日本人の「台湾人はなんで?」と台湾人の「日本人はなんで?」
航空会社によっては「この月はこのメンバーでフライトします」というチーム構成が予め決まっているところもあるようですが、私が勤めていた会社では毎回違うメンバーでフライトするという体制をとっていました。機体によって異なりますが、毎回9〜13人のキャビンクルーと2〜3人とコックピットクルーとフライトするので、週5日のフライトで55~80人の同僚と仕事を共にしたということになります。毎日いろんな人と、仕事のこと、休日の過ごし方、最近の流行りやプライベートなことについて、いろんな話をしたのが今ではとてもよい思い出です。
そしてよく話題に上がったのが、お互いの国のさまざまな違いについて。私たちが「台湾人はなんで〇〇なの?」と聞くこともあれば、台湾人クルーに「日本人はなんで〇〇なの?」と聞かれることも。その中でも、いちばんよく聞かれたのが「為什麼你們日本人都不買房子?(Wèi shén me Nǐ men rì běn rén dōu bú mǎi fáng zi)」
中国語で「房子 (fáng zi)」は「家」の意味
「為什麼你們日本人都不買房子?(Wèi shén me nǐ men rì běn rén dōu bú mǎi fáng zi)」
↓
為什麼 = なんで
你們日本人都 = あなたたち日本人はみんな
不買房子= 家を買わない
つまり「日本人はなんで家を買わないの?」ということ。
この質問での「房子」は、マンション、アパート、一軒家、すべてを含めた意味の「家」。
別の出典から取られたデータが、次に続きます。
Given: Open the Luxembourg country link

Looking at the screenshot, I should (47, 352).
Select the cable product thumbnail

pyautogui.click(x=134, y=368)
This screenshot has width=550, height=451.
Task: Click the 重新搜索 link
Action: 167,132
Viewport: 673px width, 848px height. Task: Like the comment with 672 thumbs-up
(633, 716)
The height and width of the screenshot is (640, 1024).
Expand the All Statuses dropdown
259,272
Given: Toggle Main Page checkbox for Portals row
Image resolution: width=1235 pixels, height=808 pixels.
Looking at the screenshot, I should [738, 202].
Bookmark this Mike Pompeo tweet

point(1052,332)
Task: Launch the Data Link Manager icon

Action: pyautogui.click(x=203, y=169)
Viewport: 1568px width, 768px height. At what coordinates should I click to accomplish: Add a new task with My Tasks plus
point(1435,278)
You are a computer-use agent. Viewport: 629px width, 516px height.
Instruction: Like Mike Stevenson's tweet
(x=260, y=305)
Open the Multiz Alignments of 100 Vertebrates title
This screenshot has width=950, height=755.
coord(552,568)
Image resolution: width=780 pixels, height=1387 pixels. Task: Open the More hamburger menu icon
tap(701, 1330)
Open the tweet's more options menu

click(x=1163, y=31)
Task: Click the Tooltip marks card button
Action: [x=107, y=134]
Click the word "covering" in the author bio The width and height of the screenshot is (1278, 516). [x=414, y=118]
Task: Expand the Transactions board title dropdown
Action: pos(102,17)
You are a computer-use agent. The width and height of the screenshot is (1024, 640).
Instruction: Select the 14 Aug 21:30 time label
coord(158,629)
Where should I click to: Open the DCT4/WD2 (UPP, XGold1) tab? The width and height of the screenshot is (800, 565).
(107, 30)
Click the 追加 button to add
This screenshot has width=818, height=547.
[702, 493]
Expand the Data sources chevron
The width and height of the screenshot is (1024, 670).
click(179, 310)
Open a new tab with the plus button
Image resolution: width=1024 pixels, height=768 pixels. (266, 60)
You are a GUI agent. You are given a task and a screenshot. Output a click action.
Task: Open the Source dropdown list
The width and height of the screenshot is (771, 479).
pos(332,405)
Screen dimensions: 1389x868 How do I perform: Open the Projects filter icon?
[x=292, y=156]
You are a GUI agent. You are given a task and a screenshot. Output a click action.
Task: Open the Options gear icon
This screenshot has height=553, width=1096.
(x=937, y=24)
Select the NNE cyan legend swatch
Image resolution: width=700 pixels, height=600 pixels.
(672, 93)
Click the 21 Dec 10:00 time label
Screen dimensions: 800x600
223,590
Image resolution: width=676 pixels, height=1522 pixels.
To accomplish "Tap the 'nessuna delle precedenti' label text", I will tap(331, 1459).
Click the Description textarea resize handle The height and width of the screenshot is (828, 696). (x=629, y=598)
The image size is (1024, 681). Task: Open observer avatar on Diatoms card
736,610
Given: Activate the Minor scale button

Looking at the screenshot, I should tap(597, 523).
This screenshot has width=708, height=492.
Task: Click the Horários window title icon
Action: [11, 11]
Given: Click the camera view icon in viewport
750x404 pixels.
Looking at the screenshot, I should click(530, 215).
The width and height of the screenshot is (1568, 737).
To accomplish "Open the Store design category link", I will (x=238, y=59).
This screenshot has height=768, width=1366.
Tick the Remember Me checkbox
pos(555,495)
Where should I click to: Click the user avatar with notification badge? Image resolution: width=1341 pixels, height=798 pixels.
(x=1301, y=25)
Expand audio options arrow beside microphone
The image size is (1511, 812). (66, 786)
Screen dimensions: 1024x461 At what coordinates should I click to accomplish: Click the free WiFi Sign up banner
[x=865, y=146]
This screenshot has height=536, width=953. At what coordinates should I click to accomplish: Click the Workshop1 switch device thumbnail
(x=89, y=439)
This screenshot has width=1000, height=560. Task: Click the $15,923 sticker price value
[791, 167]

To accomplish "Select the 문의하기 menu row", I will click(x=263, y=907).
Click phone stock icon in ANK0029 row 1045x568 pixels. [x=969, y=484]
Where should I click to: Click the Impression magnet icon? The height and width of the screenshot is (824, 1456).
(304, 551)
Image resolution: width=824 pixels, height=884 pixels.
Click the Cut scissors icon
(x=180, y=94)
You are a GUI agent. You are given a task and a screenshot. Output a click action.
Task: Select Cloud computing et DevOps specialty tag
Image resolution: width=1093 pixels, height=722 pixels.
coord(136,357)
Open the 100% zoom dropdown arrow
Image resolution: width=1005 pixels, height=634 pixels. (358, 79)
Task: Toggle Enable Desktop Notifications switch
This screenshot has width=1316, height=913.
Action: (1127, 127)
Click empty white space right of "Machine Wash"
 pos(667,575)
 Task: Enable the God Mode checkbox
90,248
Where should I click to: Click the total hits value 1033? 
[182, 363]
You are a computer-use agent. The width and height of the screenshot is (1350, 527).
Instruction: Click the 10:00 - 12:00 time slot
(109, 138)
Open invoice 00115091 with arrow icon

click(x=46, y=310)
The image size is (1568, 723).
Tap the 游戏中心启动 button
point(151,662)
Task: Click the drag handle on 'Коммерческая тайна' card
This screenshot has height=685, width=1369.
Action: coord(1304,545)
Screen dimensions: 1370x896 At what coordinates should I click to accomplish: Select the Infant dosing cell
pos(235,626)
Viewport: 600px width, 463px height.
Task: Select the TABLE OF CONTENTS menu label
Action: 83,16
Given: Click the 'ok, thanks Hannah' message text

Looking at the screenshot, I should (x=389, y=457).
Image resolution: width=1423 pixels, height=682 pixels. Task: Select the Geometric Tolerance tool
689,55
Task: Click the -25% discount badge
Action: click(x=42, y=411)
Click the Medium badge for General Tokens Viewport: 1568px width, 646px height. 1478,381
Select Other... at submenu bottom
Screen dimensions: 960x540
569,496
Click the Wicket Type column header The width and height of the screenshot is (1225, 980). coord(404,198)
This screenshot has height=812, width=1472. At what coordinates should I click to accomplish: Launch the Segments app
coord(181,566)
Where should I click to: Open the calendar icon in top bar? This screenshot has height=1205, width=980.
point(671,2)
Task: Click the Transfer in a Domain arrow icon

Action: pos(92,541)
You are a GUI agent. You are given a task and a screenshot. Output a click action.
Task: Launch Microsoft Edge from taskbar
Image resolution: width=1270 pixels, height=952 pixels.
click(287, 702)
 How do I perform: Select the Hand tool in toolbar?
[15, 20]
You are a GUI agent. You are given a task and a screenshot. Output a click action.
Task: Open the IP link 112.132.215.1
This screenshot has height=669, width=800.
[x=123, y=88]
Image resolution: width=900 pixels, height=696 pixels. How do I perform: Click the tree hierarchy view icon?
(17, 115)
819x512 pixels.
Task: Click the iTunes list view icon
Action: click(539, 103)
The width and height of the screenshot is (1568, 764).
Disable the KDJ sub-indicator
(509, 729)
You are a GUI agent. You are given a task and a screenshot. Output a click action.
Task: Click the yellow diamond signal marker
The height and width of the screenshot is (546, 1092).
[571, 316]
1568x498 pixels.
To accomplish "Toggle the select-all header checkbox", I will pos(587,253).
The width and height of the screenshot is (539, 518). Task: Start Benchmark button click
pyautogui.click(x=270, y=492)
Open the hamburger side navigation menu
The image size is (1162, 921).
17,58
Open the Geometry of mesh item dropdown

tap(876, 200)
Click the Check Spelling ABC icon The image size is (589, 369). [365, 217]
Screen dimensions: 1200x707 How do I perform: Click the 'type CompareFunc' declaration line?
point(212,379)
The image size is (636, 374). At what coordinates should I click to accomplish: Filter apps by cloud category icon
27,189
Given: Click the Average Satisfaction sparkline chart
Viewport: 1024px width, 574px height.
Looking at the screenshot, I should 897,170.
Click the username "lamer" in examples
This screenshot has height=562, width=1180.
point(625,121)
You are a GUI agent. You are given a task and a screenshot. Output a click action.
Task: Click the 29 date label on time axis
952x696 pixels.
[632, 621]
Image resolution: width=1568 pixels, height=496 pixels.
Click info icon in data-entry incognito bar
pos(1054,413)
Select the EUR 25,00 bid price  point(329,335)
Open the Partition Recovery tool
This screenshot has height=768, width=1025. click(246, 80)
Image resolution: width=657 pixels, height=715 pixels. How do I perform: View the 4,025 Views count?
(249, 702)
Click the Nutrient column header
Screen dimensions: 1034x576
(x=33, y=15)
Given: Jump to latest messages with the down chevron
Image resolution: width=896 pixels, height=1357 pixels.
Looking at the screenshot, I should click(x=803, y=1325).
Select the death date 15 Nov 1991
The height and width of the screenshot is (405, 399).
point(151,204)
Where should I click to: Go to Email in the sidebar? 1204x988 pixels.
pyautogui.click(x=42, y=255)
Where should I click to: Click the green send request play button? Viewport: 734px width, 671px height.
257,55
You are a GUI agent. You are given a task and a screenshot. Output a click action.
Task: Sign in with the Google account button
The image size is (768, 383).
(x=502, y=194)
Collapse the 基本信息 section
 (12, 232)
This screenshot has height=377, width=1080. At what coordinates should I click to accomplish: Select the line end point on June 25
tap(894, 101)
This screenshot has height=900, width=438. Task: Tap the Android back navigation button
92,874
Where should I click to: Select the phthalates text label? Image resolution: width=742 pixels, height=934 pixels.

もちろん日本人でも家を買う人はたくさんいますが、台湾人の概念としては家は退職に近づいてからではなく、20代や30代などもっと若いころに買うものという位置づけ。なので、結婚するときまでにもち家がない人たちは、結婚と同時や少なくても結婚後数年以内には家を買う人がほとんど。高くて買えなかったとしても、もち家にこだわる人が圧倒的に多いんです。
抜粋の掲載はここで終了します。